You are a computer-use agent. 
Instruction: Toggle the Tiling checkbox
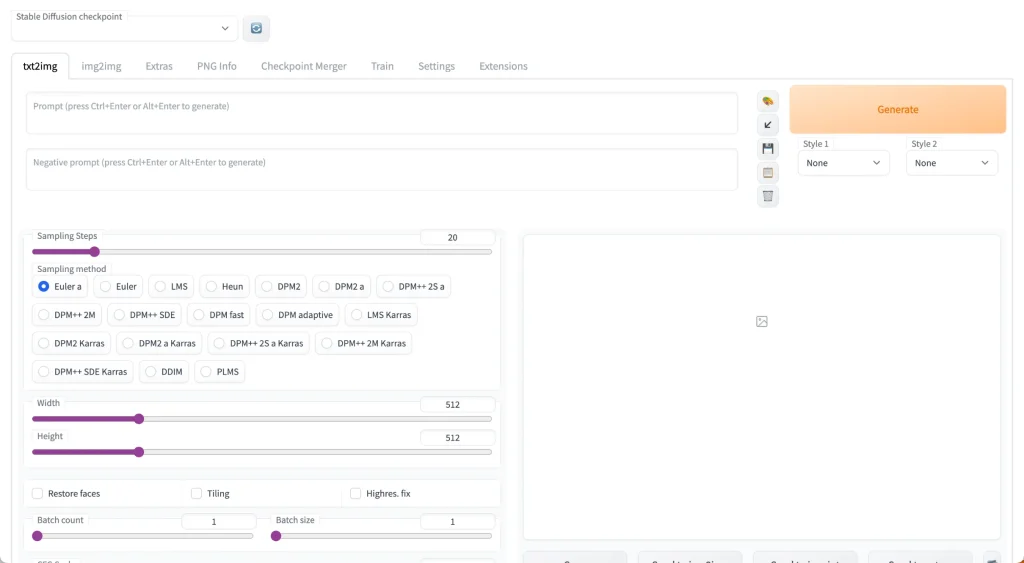197,493
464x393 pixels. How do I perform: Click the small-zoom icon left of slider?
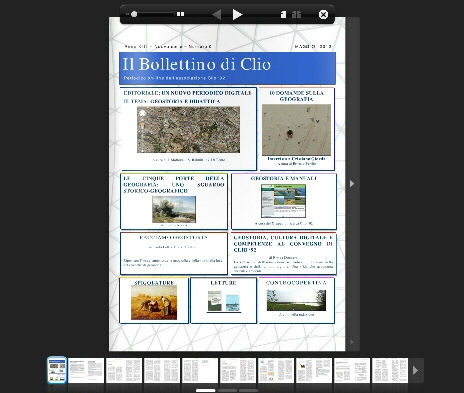tap(127, 14)
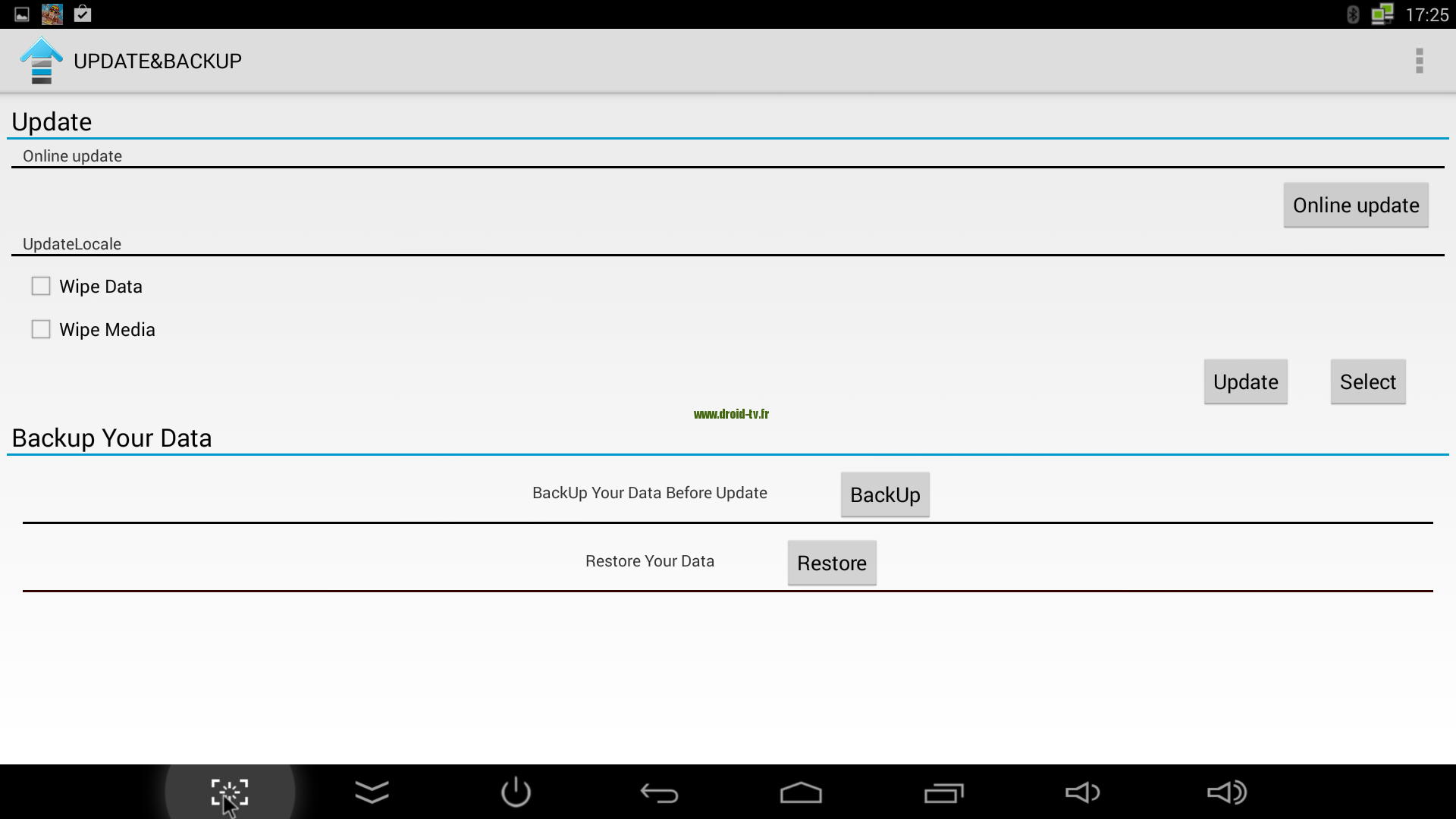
• • • • • • •
TASK REQUIREMENTS - The line containing "Instruction: Toggle the Tiling checkbox" and every line after it, up to the last line of the data, should be returned exactly, without the pictures.

RESPONSE TO THIS EXERCISE -
Instruction: Toggle the Tiling checkbox
197,493
464x393 pixels. How do I perform: Click the small-zoom icon left of slider?
tap(127, 14)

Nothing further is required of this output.